Por José Luis Ibaldi - Mañanas de Campo
En 1985, durante el histórico Juicio a las Juntas, el fiscal Julio César Strassera pronunció dos palabras que quedaron grabadas en la memoria colectiva de los argentinos: “Nunca Más”. No fue una frase improvisada, sino la síntesis moral de un país que buscaba cerrar la etapa más oscura de su historia reciente: la dictadura militar que, entre 1976 y 1983, dejó desaparecidos, secuestros, torturas y un tejido social roto.
El “Nunca Más” trascendió el momento judicial. Se convirtió en consigna ética y política, amparada por el informe de la CONADEP, en el que se documentaron las atrocidades del terrorismo de Estado. Era —y debería seguir siendo— un compromiso universal: la promesa de que ningún proyecto político, de ninguna ideología, volvería a violar los derechos humanos fundamentales en Argentina.
Sin embargo, con el paso del tiempo, ese “Nunca Más” comenzó a ser apropiado y reinterpretado por sectores políticos, en especial por movimientos de izquierda y por el peronismo kirchnerista. En muchos de estos relatos, el concepto se circunscribió exclusivamente a condenar los crímenes de la dictadura militar, dejando en segundo plano —o directamente invisibilizando— la violencia ejercida por organizaciones armadas previas al golpe de 1976, como Montoneros o el ERP. El “Nunca Más” dejó de ser un pacto integral contra toda forma de violencia política y se transformó, en parte del discurso oficial, en un emblema de memoria selectiva.
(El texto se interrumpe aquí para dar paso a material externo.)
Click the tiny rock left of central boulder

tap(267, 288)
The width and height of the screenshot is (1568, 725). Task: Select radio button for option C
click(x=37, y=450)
Recientemente, el mileísmo también hizo uso de este lema, pero para condenar lo que considera décadas de decadencia económica, populismo y corrupción. Esta reinterpretación, alejada del contexto original, encendió la polémica: la oposición de izquierda y el peronismo reaccionaron con indignación, acusando al gobierno de banalizar una consigna que nació ligada a la defensa de los derechos humanos y la memoria de las víctimas del terrorismo de Estado. El episodio puso en evidencia que la disputa por el sentido del “Nunca Más” sigue vigente y que cada sector intenta inscribirlo en su propio marco ideológico.
La memoria es un territorio en disputa. Y cuando se la maneja como herramienta política, el riesgo es doble: por un lado, se manipula la historia; por el otro, se pierde la oportunidad de construir un verdadero consenso democrático que condene toda forma de terrorismo, sea de Estado o no. El “Nunca Más” de Strassera no hablaba de mitades, hablaba de totalidad. No era una consigna contra un uniforme, sino contra la barbarie.
Recuperar ese sentido amplio y original no significa negar la magnitud ni la especificidad del terrorismo de Estado —que, por su poder institucional y sistematicidad, es incomparable—, pero sí implica rechazar la tentación de usar el dolor de las víctimas como capital político. Si el “Nunca Más” se fragmenta, pierde su fuerza como contrato moral.
En un país que aún carga heridas abiertas, la tarea pendiente es volver a sellar ese pacto, sin etiquetas partidarias. Porque la memoria no puede ser propiedad de nadie; es patrimonio de todos. Y frente a cualquier violencia que busque justificar la supresión de la libertad y la dignidad humanas, la respuesta debe seguir siendo la misma, simple y contundente: Nunca Más.